A discussão programática contemporânea parece se estreitar cada vez
mais. Três correntes de idéias vêm dominando o debate. A primeira corrente -de neoliberais- abraça o que lhe
parece mero bom senso. Mercados
devem ser livres. Governos devem viver dentro dos seus meios. O livre comércio entre as nações deve aumentar
para que os países mais pobres se possam desenvolver sob a influência da
imitação e da integração econômicas.
Os neoliberais sérios sempre tiveram, porém, o cuidado de distinguir
esse ideário da rendição aos interesses
financeiros: muitos defendem, inclusive, limites fortes à livre movimentação dos capitais. E insistem na importância do investimento social, sobretudo em educação.
Um segundo grupo, de social-democratas, identifica no esforço de reconciliar a tradição européia de proteção social com a flexibilidade econômica das práticas americanas a única
maneira segura de preservar a essência dos seus compromissos históricos.
Encolhe a social-democracia para salvá-la.
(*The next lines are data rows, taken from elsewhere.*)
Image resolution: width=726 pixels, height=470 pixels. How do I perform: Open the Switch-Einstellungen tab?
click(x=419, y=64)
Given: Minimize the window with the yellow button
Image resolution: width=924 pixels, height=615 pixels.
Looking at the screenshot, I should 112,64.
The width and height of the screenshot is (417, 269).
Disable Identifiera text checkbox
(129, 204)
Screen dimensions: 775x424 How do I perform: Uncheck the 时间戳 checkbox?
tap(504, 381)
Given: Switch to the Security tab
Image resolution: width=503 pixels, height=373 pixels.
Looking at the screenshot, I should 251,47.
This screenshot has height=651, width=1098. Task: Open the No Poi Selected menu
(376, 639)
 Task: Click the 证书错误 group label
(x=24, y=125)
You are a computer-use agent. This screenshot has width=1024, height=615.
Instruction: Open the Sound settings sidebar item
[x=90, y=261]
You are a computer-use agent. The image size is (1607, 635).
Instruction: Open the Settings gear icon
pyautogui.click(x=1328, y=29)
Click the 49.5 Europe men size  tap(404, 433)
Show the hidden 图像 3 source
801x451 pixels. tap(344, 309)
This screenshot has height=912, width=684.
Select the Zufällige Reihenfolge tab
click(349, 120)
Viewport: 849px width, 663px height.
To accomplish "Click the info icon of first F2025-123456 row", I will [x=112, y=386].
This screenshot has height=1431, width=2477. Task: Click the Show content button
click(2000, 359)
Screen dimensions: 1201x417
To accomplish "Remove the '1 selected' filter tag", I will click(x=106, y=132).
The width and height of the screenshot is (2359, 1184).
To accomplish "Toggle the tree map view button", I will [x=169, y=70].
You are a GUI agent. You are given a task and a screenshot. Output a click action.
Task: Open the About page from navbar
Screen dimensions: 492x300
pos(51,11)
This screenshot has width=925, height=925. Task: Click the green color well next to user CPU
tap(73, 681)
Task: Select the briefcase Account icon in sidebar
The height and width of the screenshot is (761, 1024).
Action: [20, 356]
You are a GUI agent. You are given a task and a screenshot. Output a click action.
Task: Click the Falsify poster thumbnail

E acaba convergindo com os
neoliberais críticos na defesa dos compromissos sociais e das restrições aos
interesses financeiros.
Um terceiro grupo -de esquerdistas ou ex-esquerdistas- reconhece a
morte do estatismo. Quer dar conteúdo institucional à alternativa progressista que procura. Mas não sabe como.
Termina empurrado para o mesmo
programa mínimo dos neoliberais comedidos e dos social-democratas
amedrontados.
Os três grupos desejam abrir rumos
divergentes. Não conseguem. Acabam
na prática propondo mais ou menos a
mesma coisa. Esse minimalismo compartilhado não presta porque não resolve os problemas reais, a começar
pela desigualdade incapacitadora no
acesso aos meios de auto-ajuda e de
iniciativa.
A confusão começa a ser desfeita pela descoberta de um contraste que se
transforma no novo eixo organizador
do debate programático em todo o
mundo. De um lado, ficarão aqueles
que aceitam as instituições políticas e
econômicas atuais como horizonte
que não pode ser ultrapassado. Apenas pode ser humanizado. Do outro
lado, estarão aqueles para quem uma
sequência de inovações institucionais
pode aprofundar a democracia e democratizar o mercado, abrindo a sociedade para o experimentalismo. Estes aceitam a globalização, mas insistem em reorientá-la. E sabem que essa
reorientação exige a redescoberta de
projetos fortes de desenvolvimento
nacional. Para eles não há meio-termo
entre ser país de verdade e decair à
condição de protetorado.
No plano das idéias surgem propostas que enfrentam doutrinas reinantes
sem regredir a ideários peremptos.
(Vejam, por exemplo, os textos no site
www.sopde.org)
Na experiência da política ganham
corpo, em alguns dos grande países
periféricos, as pequenas inovações
institucionais que podem servir de
material às alternativas fecundas.
Chega, com isso, o momento do
Brasil. Como alguém que tem viajado
pelo mundo participando do novo
debate, posso afirmar não haver país
que reúna melhores condições do que
o nosso para protagonizar construção
desenvolvimentista e democratizante
que abra caminhos para muitos. Preparemo-nos, por atos de despojamento e por esforços de imaginação,
para uma hora de grandeza.
Roberto Mangabeira Unger escreve às terças-feiras nesta coluna.